Open Letter

3 thoughts on “Open Letter”

  1. There’s a guy in my office like that… he comes in, washes his hands, then goes into the stall and gives everything a good once-over, then washes his hands again, then goes back and puts paper towels down on the floor (I guess so his pants cuffs don’t drag through the filth on the shiny tiles) then washes his hands again and uses the waterless nuclear decontamination gel, then goes back in, closes the door, tears off a loooooong strip of TP and hangs it over the door along the hinge side and the lock side so no one can peek through the crack (?!) and then on the floor where he can see the reflection of the sink area (and maybe someone might see back.. if they could be bothered ro look) THEN he does his business, wipes, wipes, wipes… comes out, washes hands again, then throws away 1/4 of the Brazilian rainforest worth of paper products he’s accumulated then–wait for it– washes his hands again, nuclear-sanitation-gel cleans and waits to air dry, then takes another paper towel to open the door with and chucks that one out somewhere along the way back to his desk.

    I feel your pain. (although this time next Friday I’ll be wrapping things up and preparing to move onnnnnnnn from this job)

  2. You realize that the guy you’re describing probably has serious OCD and breaks down crying every night because he can’t… get… clean…

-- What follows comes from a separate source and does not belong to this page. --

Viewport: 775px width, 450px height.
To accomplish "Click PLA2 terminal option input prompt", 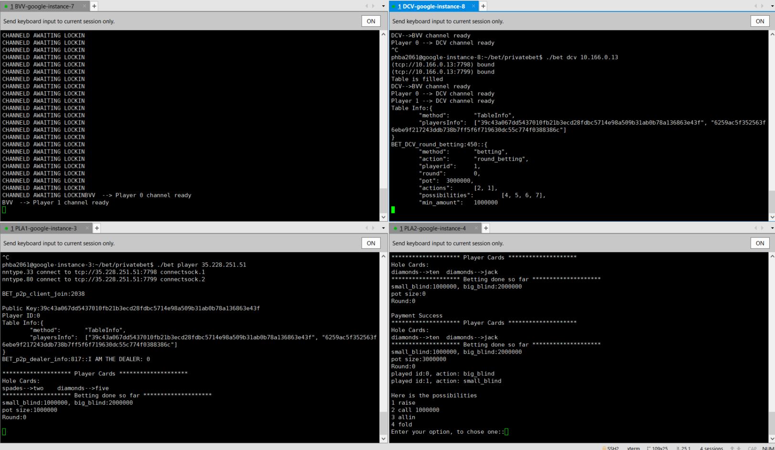I will (506, 432).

    That’s actually pretty sad…

    As for those women, it took me awhile to get used to FOOT PRINTS ON THE TOILET SEAT when I was in SE Asia this spring. Due to the preponderance of squat toilets a lot of women don’t believe toilet seats are clean and will stand on them and …aim… rather than sitting. Which just makes things WAY MESSIER. I could never get used to putting toilet paper in the garbage next to the toilet, myself, either. Just… eew.

    But seriously, how hard is it really to just be businesslike in the bathroom?